図4−5−1に示した低位扇状地Ua面上のA地点では、古江火砕流堆積物を直接覆う黒ボク層にK−Ah火山灰(7.3ka:暦年:町田・新井、2003)が挟在されるが、AT火山灰(26−29ka:暦年:町田・新井、2003)は確認されない。一方、低位扇状地Ub面と低位扇状地V面の境界付近のB地点では、古江火砕流堆積物を約12,900年前(暦年)の古土壌を介して、低位扇状地V面の土石流堆積物が覆っている(図4−5−6)。
このことから古江火砕流堆積物の年代はAT火山灰(26−29ka)より新しく、13kaよりも古いと考えられ、このことは島雄他(1999)が報告した古江火砕流の熱ルミネッセンス年代23kaと矛盾しない。
牡丹山の北側斜面は赤松谷に沿って、比高約60mの東西方向の直線崖となっている。この崖地形が断層崖か侵食崖かは、現在平成噴火の火砕流堆積物や土石流堆積物に埋められているため、踏査結果からは断層の存在を肯定も否定も出来ない。
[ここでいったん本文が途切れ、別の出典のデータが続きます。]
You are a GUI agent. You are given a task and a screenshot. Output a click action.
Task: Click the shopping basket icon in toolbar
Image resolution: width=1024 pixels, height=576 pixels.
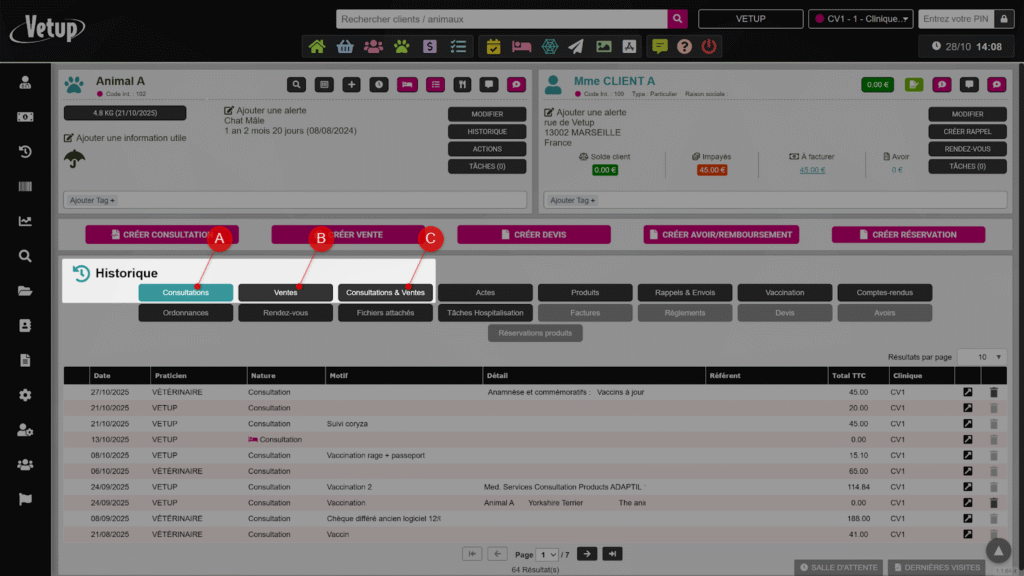345,46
後述するように、下流部では低位扇状地V面形成後の約8000年間に深さ約20mの侵食谷が形成されている。赤松谷上流部の地形状況からは、古江火砕流堆積後の約2万年間で数10mの浸食崖を形成するような大規模な岩屑なだれや土石流の発生は考えにくく、また水無川下流にもそうした大規模な岩屑なだれや土石流堆積物は認められない。こうした地形状況からは、牡丹山の直線的な崖は断層活動による可能性を否定できない。
しかしながら、牡丹山の直線的な崖が断層活動によって形成されたとすると、古江火砕流の年代(約23ka)からこの断層の平均変位速度は2.6m/ky(=60m/23ky)と非常に大きな値を示す。さらに、後述するように水無川を挟んだ両岸に分布する低位扇状地V面には断層活動を示すような大きな変位が認められないことからすると、牡丹山の崖を形成した断層は23kaから8kaの僅か15000年間にのみ活動したことになる。(15000年間の平均変位速度は60m/15ky=4m/ky)。